Born On This Day, 1880: Carl Van Vechten

Jim Burroway

June 17th, 2016

Carl Van Vechten, self-portrait, 1934.

(d. 1964) A writer and a photographer, Carl Van Vechten was fascinated with African-American culture and became a patron on the Harlem Renaissance. In 1926, he published his controversial 1926 novel Nigger Heaven, which portrayed the intellectuals, political activists, workers, and others who inhabited the “great black walled city” of Harlem. The book by a white author split Harlem down the middle: Langston Hughes was among the book’s fans and defenders (Hughes even wrote new poems to replace the songs used in the book’s first printing), while W. E. B. Du Bois and Alain Locke condemned it as an “affront to the hospitality of black folks.”

The question of whether a white man could truly know the Black experience lies at the very heart of the controversy surrounding Van Vechten’s life. Some of Van Vechten’s affinity for African-Americans can be traced to his wealthy family while growing up in Cedar Rapids, Iowa. His father endowed a school for African-American children, and he instructed his sons to always address the family’s employees with “Mr.” and “Mrs.”, regardless of their race. After graduating from the University of Chicago, he moved to New York to become the music and dance critic for The New York Times. In 1913, he took a year-long trip to Europe where he met Gertrude Stein and helped to get her work published.

In the 1920s, he began publishing novels himself, many of which containing sly and witty references to homosexuality. His 1923 novel, The Blind Bow-Boy includes a character he called “the Duke of Middlebottom,” whose stationery sported the slogan, “A thing of beauty is a boy forever.” It was about this time that Van Vechten emerged as a notable advocate for Black culture, writing articles in Vanity Fair celebrating the music of the Harlem Renaissance — the blues, jazz and spirituals which he said were the only authentic American musical forms. He also promoted writers of “the New Negro movement”: Alain Locke, Langston Hughes, Wallace Thurman, among others. In the 1930, Van Vechten took up photography and became known for his portraits of some of the leading artists of the day, including Langston Hughes, Marian Anderson, Pearl Bailey, Josephine Baker, Marlon Brando, Truman Capote, Ella Fitzgerald, Billie Holiday, Lena Horne, Mahalia Jackson — the list is nearly endless.
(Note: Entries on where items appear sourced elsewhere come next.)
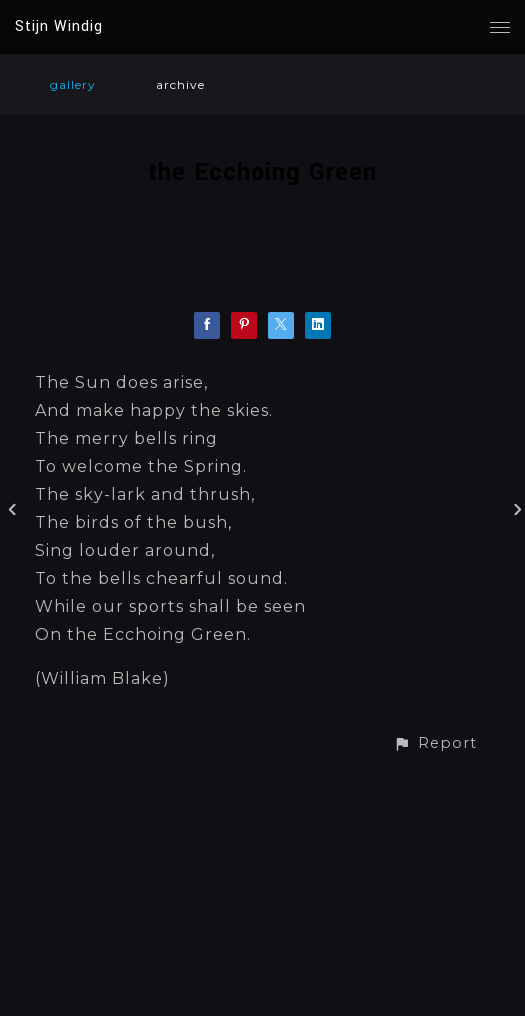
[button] (435, 743)
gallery (73, 84)
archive (180, 84)
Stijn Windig (59, 26)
Although Van Vechten had married the Russian-born actress Fania Marinoff in 1914, Van Vechten was gay. This was evident when his papers were unsealed twenty-five years after his death in 1964:

As the 25-year mark drew near, scholars assumed they were about to unveil Van Vechten’s diaries. “They said, ‘Of course, this is going to be exciting, and let’s open those journals and have a party,’ and the curator said, ‘Well, I don’t think so…’ It was a good instinct.” The few people who did attend the 1989 opening, including Willis, were shocked by what they found: 18 scrapbooks of graphic homoeroticism, full of mischief and devoid of explanation.

…Van Vechten collected newspaper clippings chronicling Harlem drag balls, early sex-change operations (“GI Who Turned Woman is a Happy Beauty”), court cases for “morals charges,” and abuse incidents. He assembled more restrained, if still theatrical, black and white photographs of male nudes, both Caucasian and African American, which most scholars think are mostly or entirely the work of Van Vechten. Nothing escaped him: Photos of ambiguously homoerotic Greek vases, labeled in childishly rounded handwriting, nestled against newspaper cutouts of male wrestlers locked in combat.

Emily Bernard’s 2012 biography, Carl Van Vechten and the Harlem Renaissance: A Portrait in Black and White, explores the contentious racial and sexual intersections between the multiple worlds that Van Vechten inhabited and chronicled.